Word and item position data:

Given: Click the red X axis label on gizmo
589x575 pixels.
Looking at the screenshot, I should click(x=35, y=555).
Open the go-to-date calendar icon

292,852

Description of the task:
Reproduce each of the lines above verbatim, in their original order.

Answer for the task:
Given: Click the red X axis label on gizmo
589x575 pixels.
Looking at the screenshot, I should click(x=35, y=555).
Open the go-to-date calendar icon

292,852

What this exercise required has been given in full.